# Besoin de conseils pour changer le lecteur CD/DVD MacBookPro



## Husker (19 Novembre 2008)

Bonsoir,

Je possède un MacBook Pro (Core2Duo 2.2ghz) et mon lecteur m'a laché depuis plusieurs semaines. Chaque jour, je me dis qu'en me levant, il repartira mais aujourd'hui je me suis fais à l'idée qu'il a rendu l'âme.  Il "recrache" tous les cd/dvd sans exception et ça me stresse de ne plus pouvoir (si besoin) effectuer une restauration de Leopard. Ma garantie est périmée donc je voudrai me lancer et changer moi même le lecteur. J'ai trouvé des lecteurs pour MacBook Pro abordables sur Ebay mais ne suis pas sur de la compatibilité. Pourriez-vous m'aider ?

Lien Ebay : http://cgi.befr.ebay.be/Apple-MacBo...hash=item400003598147&_trksid=p3286.m63.l1177

Tout ce que je sais sur mon lecteur, c'est ces lettres et chiffres qui ne me parlent pas : *HL-DT-ST DVDRW  GSA-S10N*

ps : J'ai switcher il y a pas si longtemps et sur PC, j'avais l'habitude de monter/démonter les pièces (même si le cas que je vous présente est totalement différent) et je suis un ancien adepte de l'overclocking. Enfin, juste pour vous dire que je sais que je prend des risques et que si je craque c'est pour ma poire. 

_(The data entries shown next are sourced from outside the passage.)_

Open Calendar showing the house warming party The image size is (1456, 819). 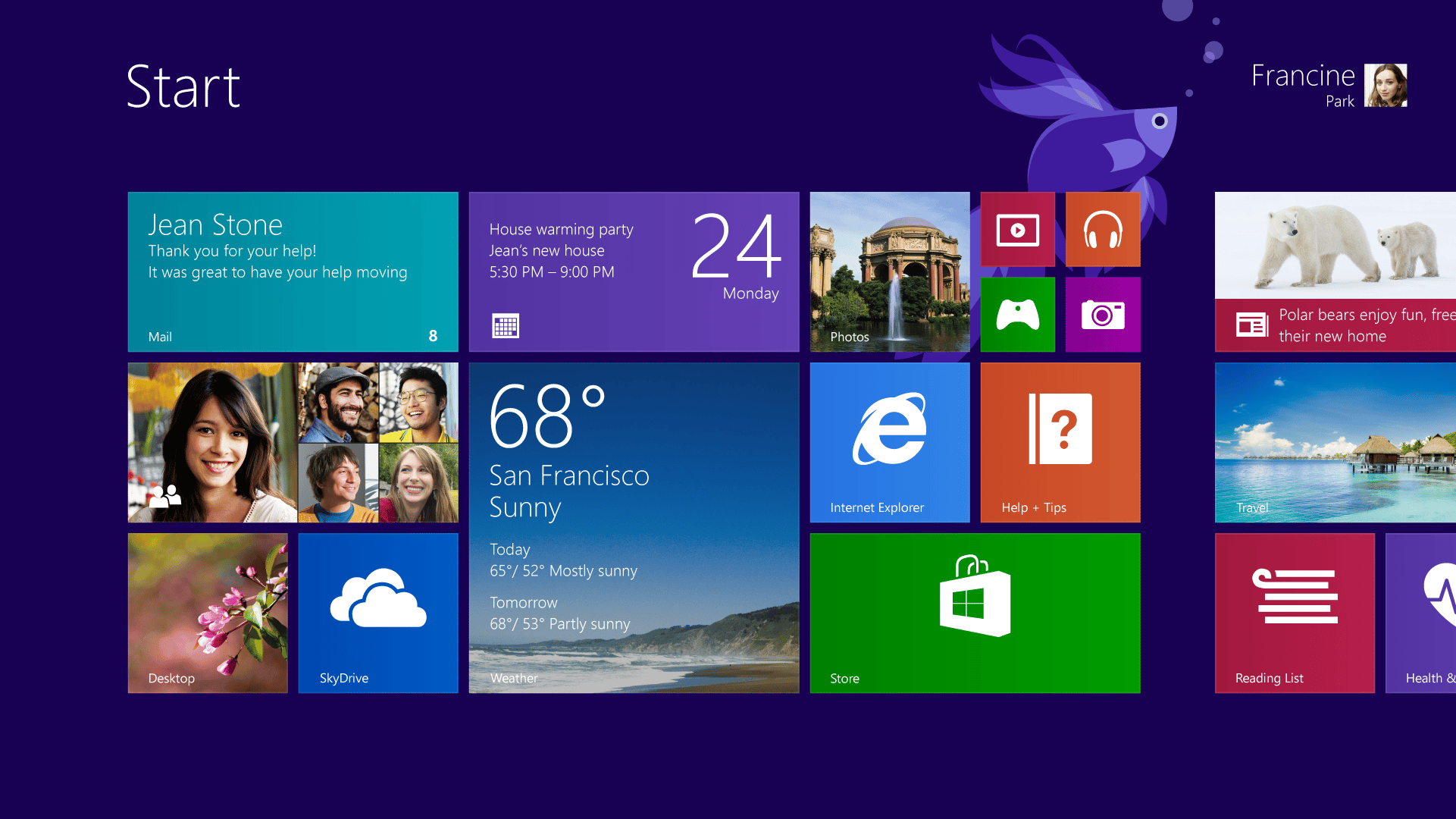[634, 271]
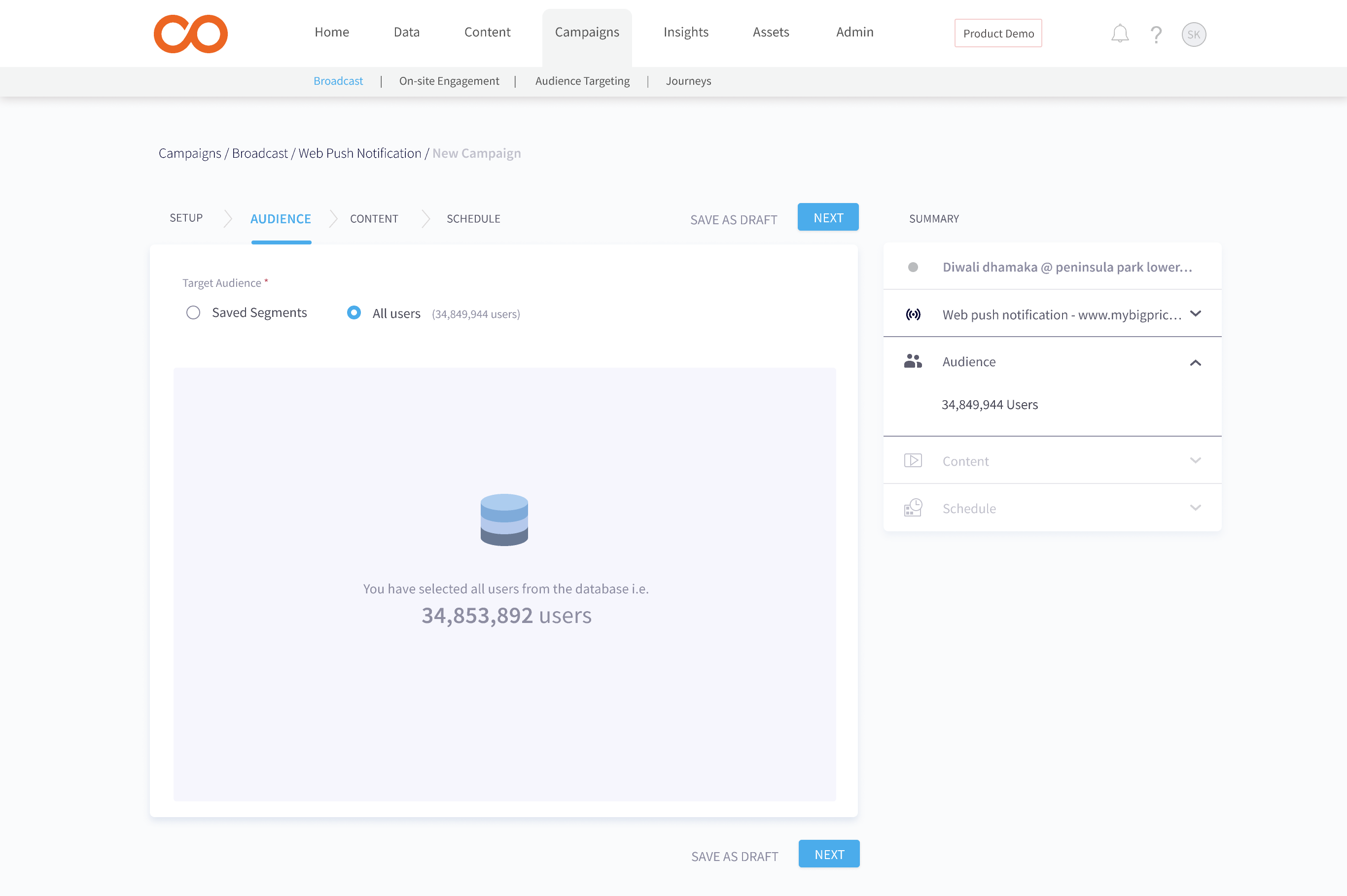Open the Journeys sub-navigation link

[x=688, y=81]
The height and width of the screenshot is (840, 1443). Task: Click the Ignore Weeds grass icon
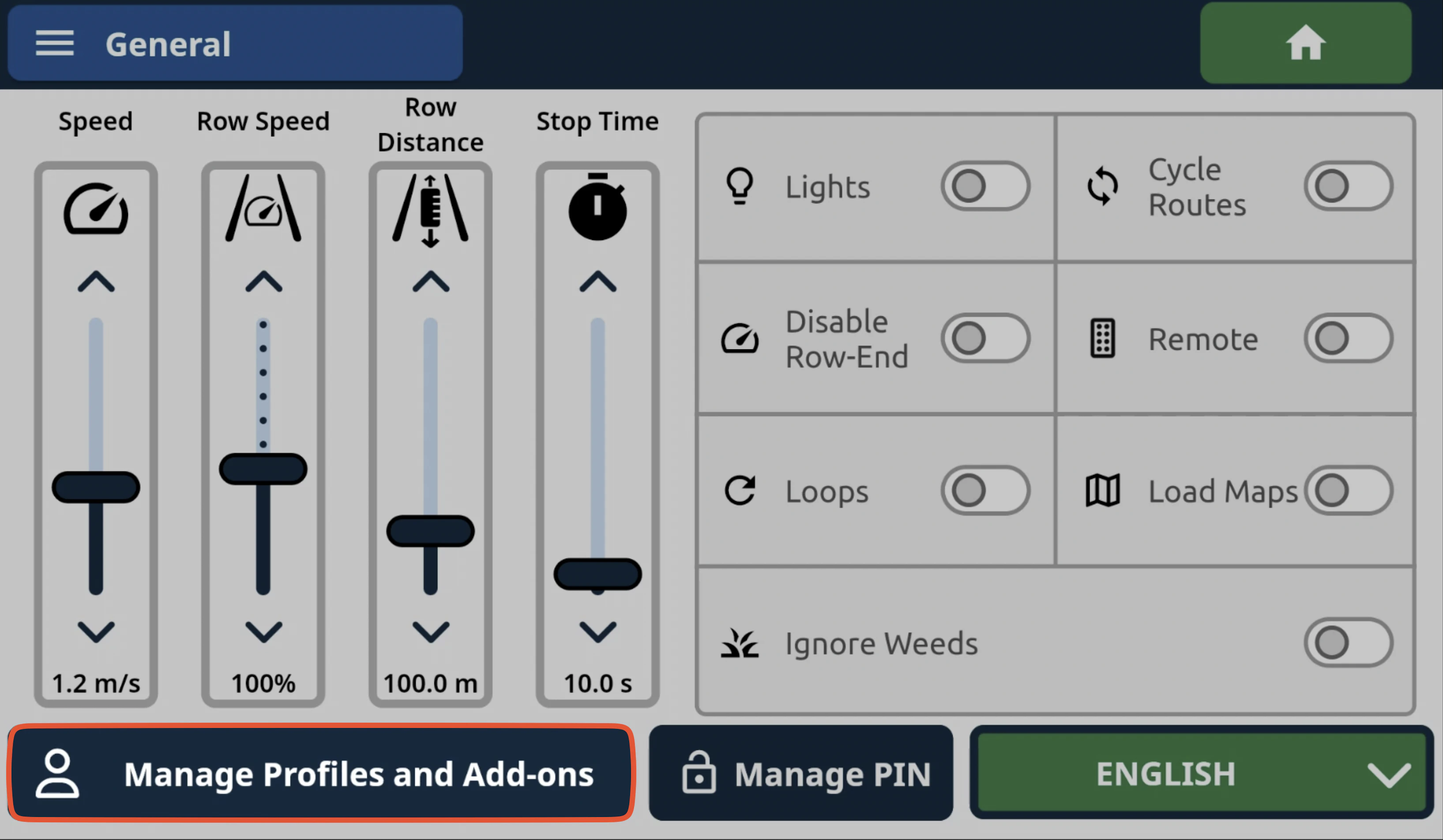tap(740, 643)
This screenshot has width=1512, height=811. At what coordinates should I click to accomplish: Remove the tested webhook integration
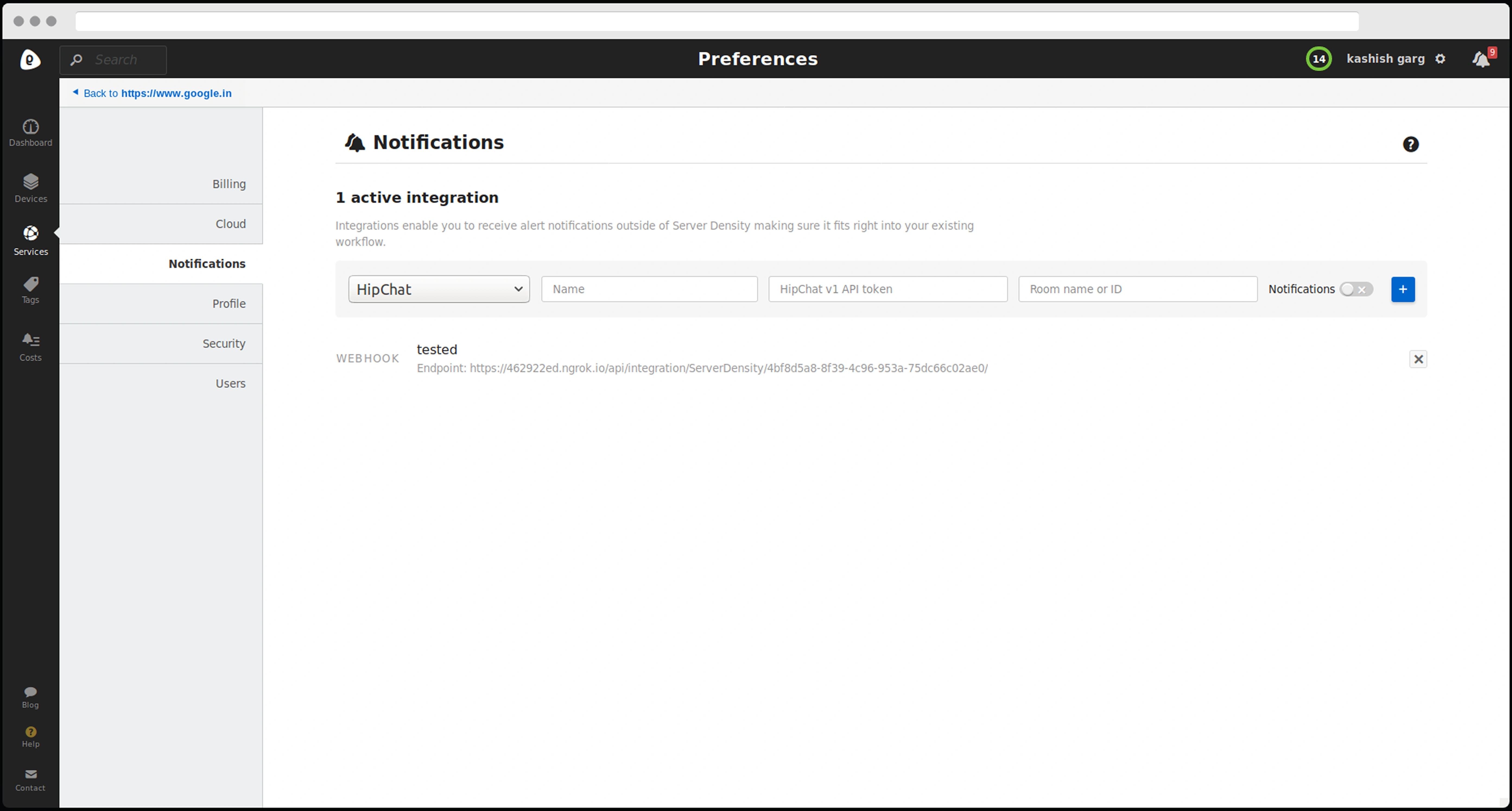[1418, 359]
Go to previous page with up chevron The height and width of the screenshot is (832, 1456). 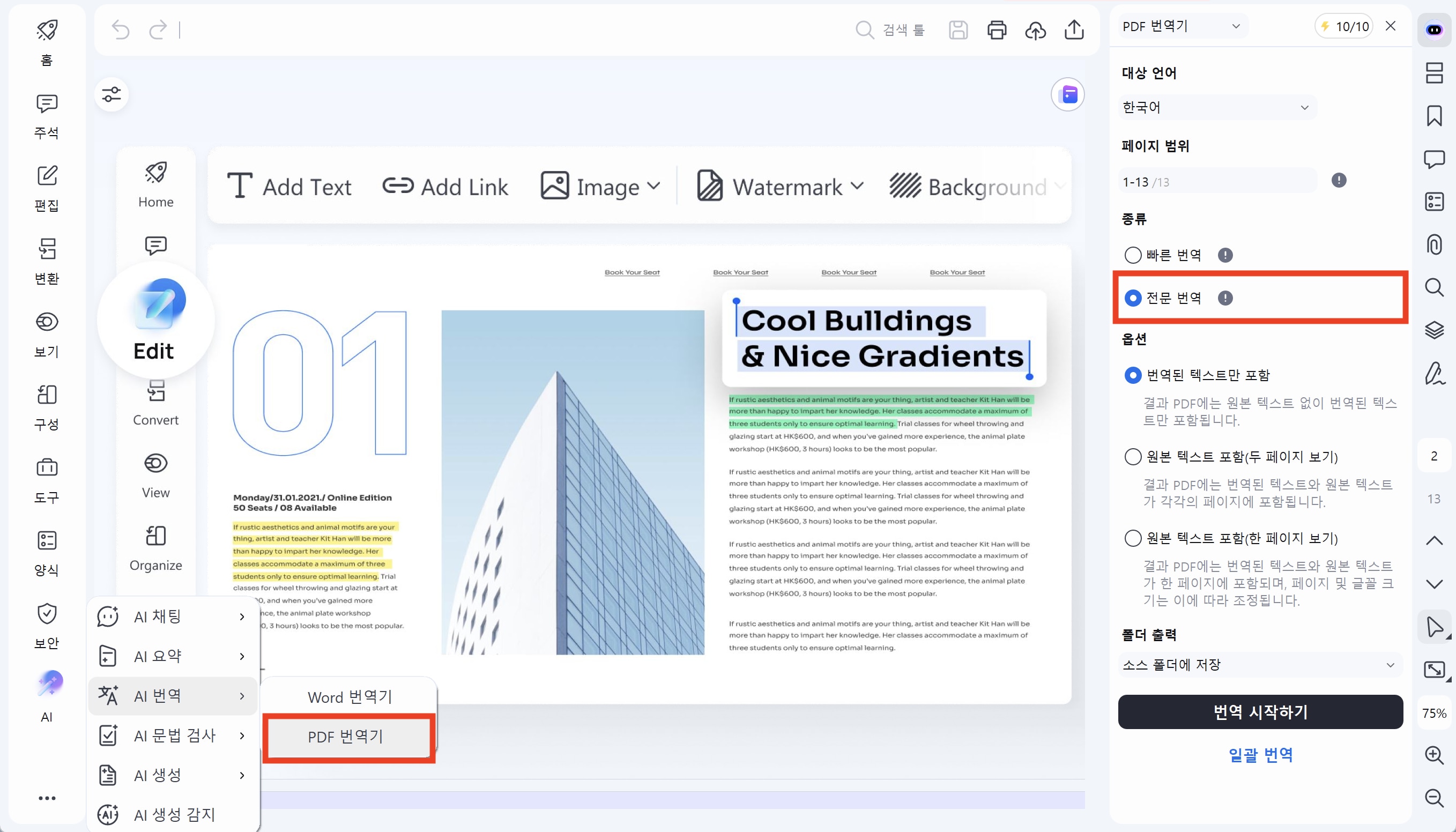click(1433, 540)
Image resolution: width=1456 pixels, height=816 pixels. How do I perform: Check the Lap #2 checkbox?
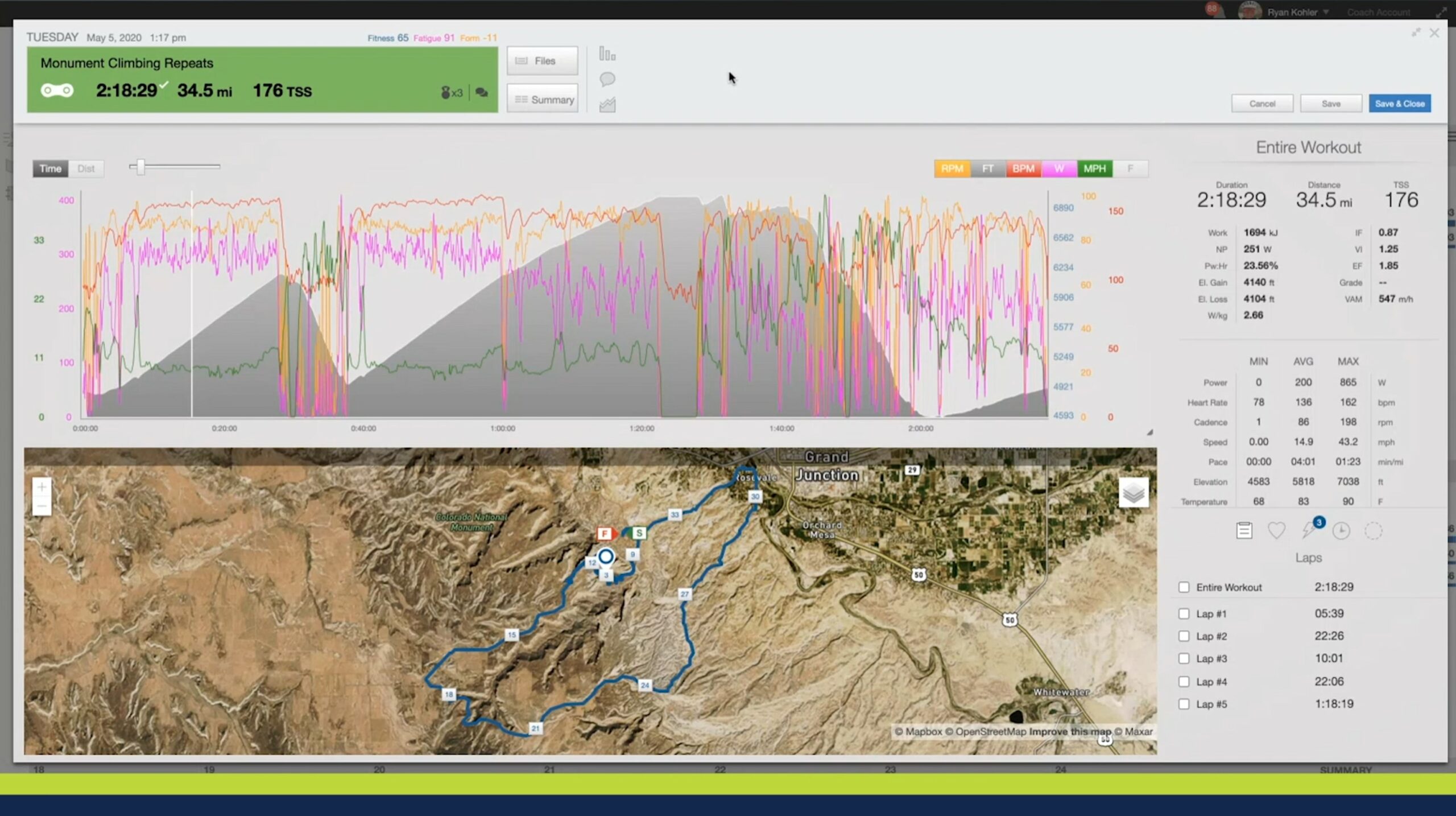point(1184,636)
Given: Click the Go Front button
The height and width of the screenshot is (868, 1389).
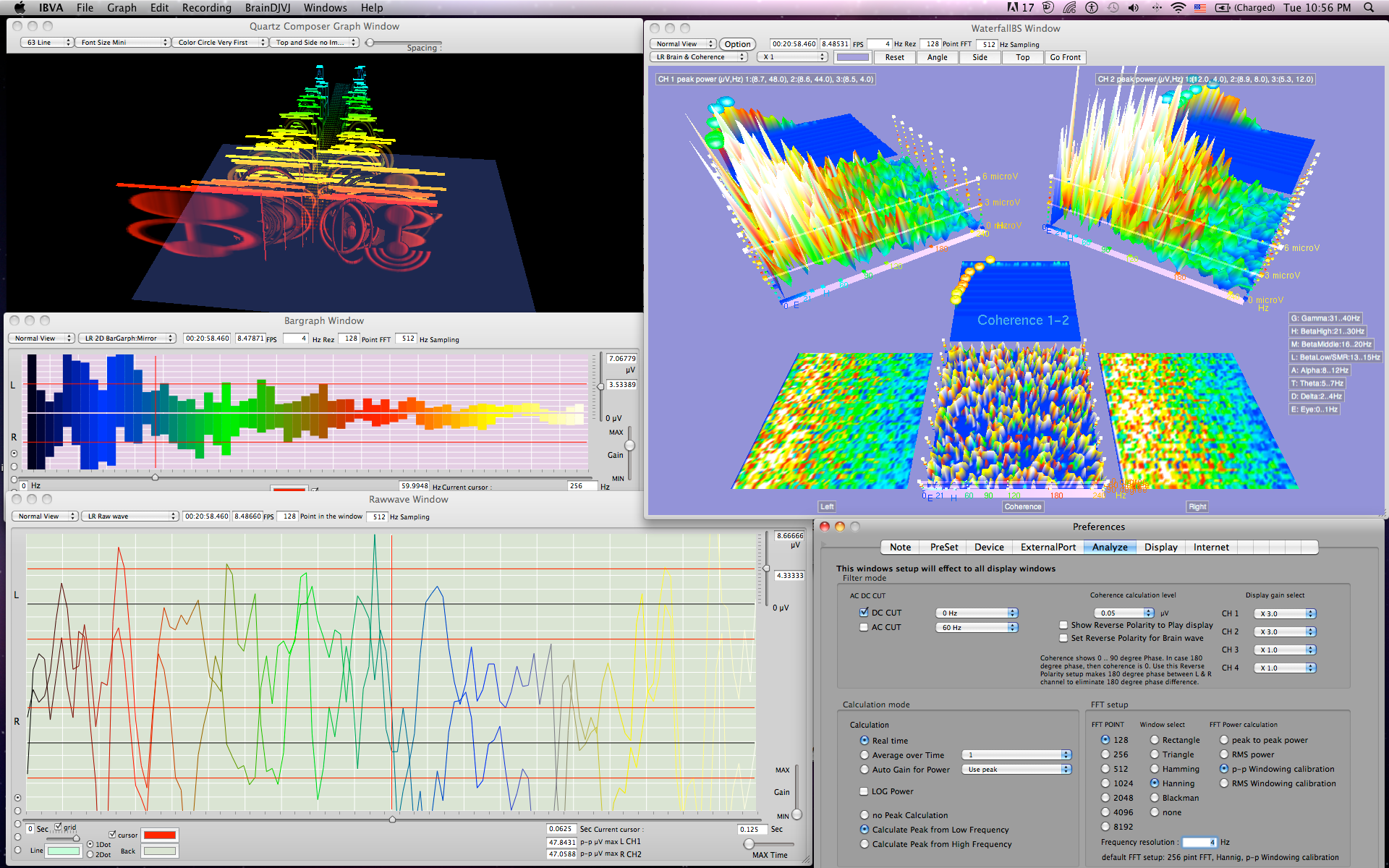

(Et au fait, c'est mon 1er post sur le Forum de MacGeneration, alors mes salutations à tous ! Désolé de pas me présenter mieux que ça. Et puis aussi merci pour tout ce que vous faites, toussa toussa )


----------



## stefprod (19 Novembre 2008)

voila le lien pour le démontage http://www.ifixit.com/Guide/Mac/


----------